[ABOUT THIS EXERCISE]:
Retype, word for word, every line from the one holding "Given: Click the Inspect button" through the one holding "The image size is (1280, 800)." in the entries below, both included, and only those lines.

BEGIN RECORDED DATA

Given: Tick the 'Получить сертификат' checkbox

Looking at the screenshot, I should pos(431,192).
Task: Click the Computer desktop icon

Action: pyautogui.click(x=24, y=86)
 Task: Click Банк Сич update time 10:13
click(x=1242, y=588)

END RECORDED DATA
BEGIN RECORDED DATA

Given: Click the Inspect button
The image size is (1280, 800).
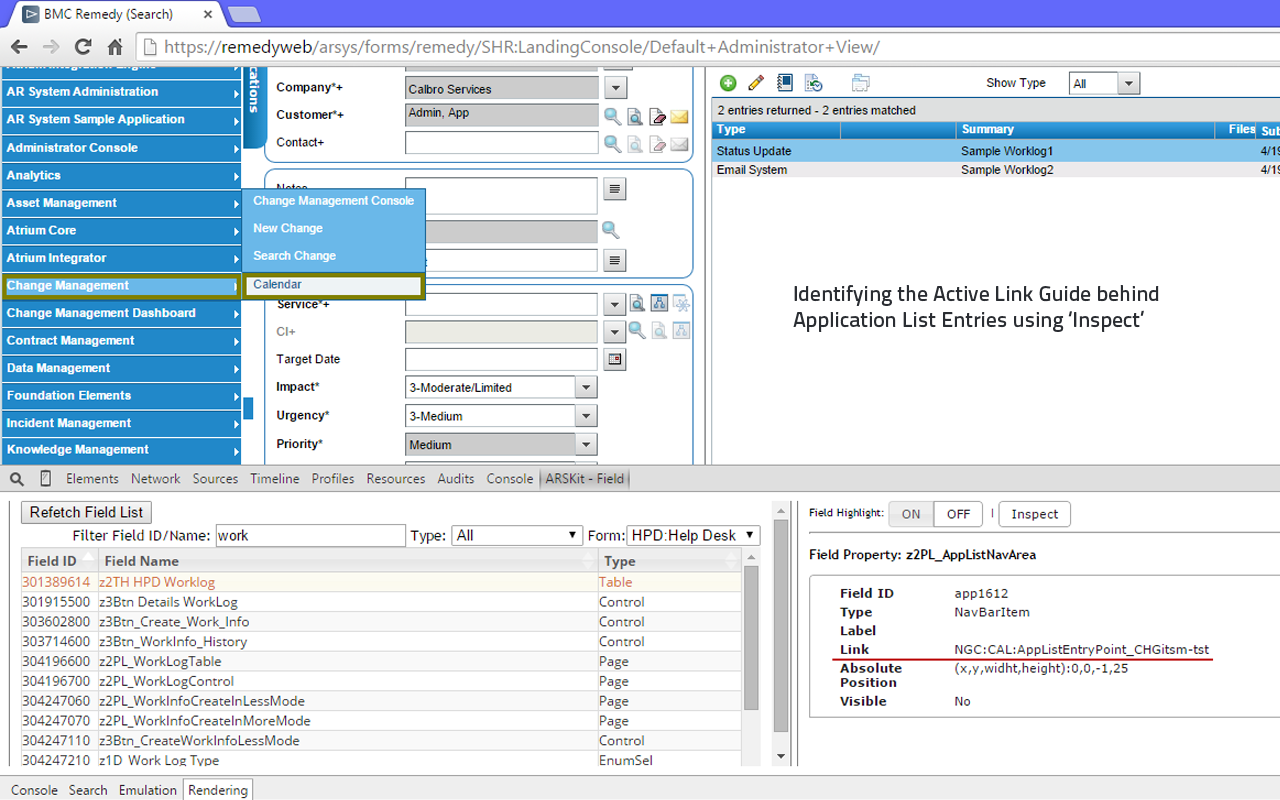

END RECORDED DATA

[SOLUTION FOR THIS PROBLEM]:
Given: Click the Inspect button
The image size is (1280, 800).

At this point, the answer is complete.